Two week after 9/11 the wind shifted direction from a westerly to a southerly. The plume of smoke swung north to cloak the streets below Union Square with the BBQ fragrance of the massive funeral pyre. My apartment on East 10th Street filled with particles of dead people, asbestos, cindered paper, pulverized steel and ashes from known and unknown sources. It was time to flee New York and I caught the Fung Wah bus for Boston that afternoon. My younger sister was glad to see me.
“It’s good to be here.” My sister lived three hundred yards from 128, but the September air of her South Shore neighborhood was a welcome change from charnel house clouds blanketing Manhattan.
“Tomorrow we’re thinking about going down to the Newport Boast Show.” Life was resuming normalcy faster farther from Ground Zero.
“Sounds good.” I hadn’t been to Newport since the 1969 Jazz Festival.

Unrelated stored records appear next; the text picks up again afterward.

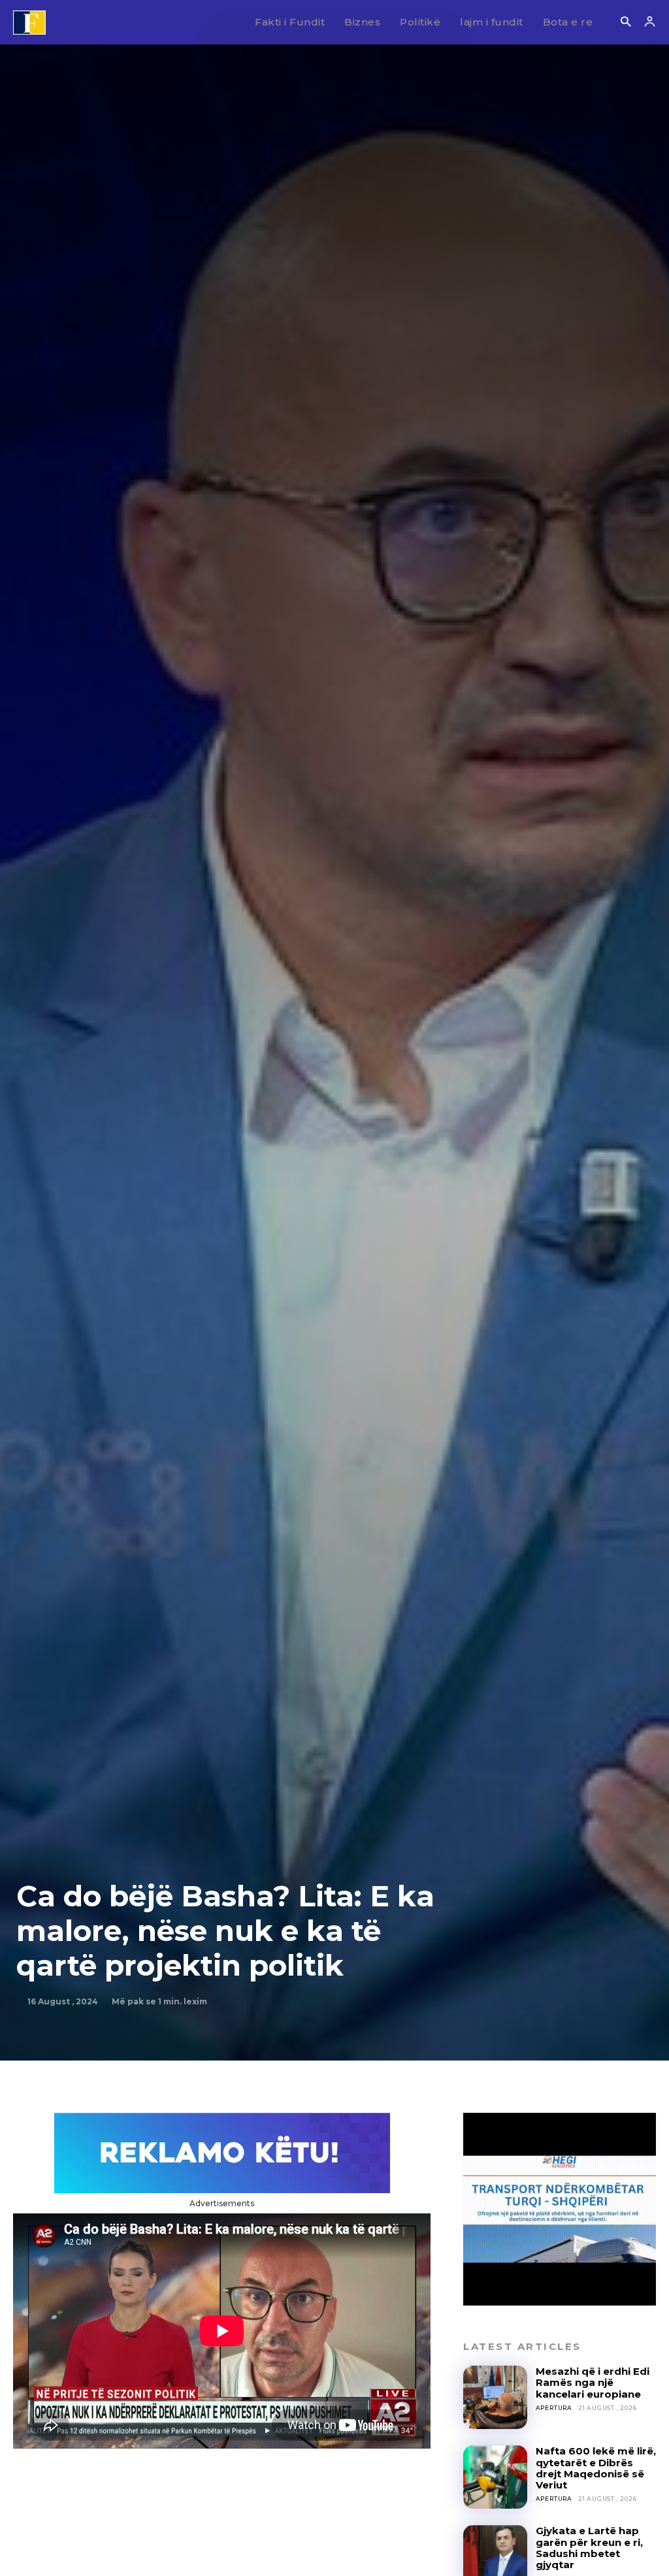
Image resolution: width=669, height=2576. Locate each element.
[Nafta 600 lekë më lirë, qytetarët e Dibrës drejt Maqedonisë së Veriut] (495, 2477)
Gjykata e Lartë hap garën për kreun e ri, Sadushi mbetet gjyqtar (589, 2547)
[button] (625, 22)
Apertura (554, 2407)
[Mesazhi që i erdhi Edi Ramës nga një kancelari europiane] (495, 2397)
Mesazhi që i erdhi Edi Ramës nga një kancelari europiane (592, 2382)
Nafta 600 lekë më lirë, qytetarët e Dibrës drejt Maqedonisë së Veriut (596, 2468)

Led Zeppelin had closed out the Sunday line-up of James Brown, Johnny Winter, Willie Bobo, and BB King with HOW MANY MORE TIMES. The weather report for the next day was for clear skies, the same conditions as on 9/11 and ever since I have remarked on cloudless days as 9/11 weather.
American presidents, politicians, media, and citizens had said that 9/11 was a day that changed this country forever, but we still drive SUVs, eat potato chips, and worry about the Oscars more than our troops overseas. Worse the Pentagon and its commanders in the field seemingly have a collective amnesia on the Islamic sensibility, for this month contract workers sifting through burning trash discovered the fire-damaged Korans. The NATO general in charge of the Bagram Prison had ordered their confiscation and destruction on the grounds that prisoners were using them to communicate between cells.
Reaction was swift from the Afghans. The Bagram base was under siege by protestors hurling stones and gas bombs. Rubber bullets struck countless demonstrators. Four Afghanis were killed during the outburst and then two US soldiers were fatally attacked within the secure confines of the Interior Ministry in Kabul. The military commander of the occupation called for the withdrawal of all non-essential foreign personnel throughout the country and apologized for the error by the NATO troops.
Eleven years into this conflict and the struggle to win the hearts and minds of the Afghan remains a challenge to the military, but strengthens the truth of the old adage, “Those who do not learn from history are doomed to repeat it.”